TASK OBJECTIVE - From the listing below, return every line with the string "agent" in it.

SOURCE DATA -

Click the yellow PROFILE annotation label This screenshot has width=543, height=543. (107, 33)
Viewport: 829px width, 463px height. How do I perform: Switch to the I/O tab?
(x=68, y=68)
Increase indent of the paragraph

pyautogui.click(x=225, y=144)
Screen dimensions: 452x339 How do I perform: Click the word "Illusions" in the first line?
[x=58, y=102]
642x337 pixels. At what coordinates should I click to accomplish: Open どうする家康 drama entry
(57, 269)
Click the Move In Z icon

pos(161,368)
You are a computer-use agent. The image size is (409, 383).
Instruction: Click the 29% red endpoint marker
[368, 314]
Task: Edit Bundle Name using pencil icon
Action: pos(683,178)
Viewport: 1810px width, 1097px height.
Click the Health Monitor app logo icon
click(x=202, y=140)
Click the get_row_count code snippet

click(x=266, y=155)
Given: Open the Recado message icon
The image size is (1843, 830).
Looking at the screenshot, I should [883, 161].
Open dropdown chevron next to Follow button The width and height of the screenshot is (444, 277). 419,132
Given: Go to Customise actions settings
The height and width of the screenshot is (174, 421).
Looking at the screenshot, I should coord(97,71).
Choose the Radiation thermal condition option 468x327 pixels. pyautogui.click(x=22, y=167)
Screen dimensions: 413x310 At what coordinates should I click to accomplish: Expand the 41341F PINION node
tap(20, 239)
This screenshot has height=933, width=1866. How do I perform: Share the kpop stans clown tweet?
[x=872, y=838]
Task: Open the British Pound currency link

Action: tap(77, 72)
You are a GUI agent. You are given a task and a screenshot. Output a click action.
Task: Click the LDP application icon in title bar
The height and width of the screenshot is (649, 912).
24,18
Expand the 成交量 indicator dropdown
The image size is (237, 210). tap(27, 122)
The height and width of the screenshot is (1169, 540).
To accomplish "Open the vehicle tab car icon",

EXERCISE RESPONSE -
You are a computer-use agent. The image size is (409, 383).
You are a GUI agent. You are given a task and a screenshot. Output a click action.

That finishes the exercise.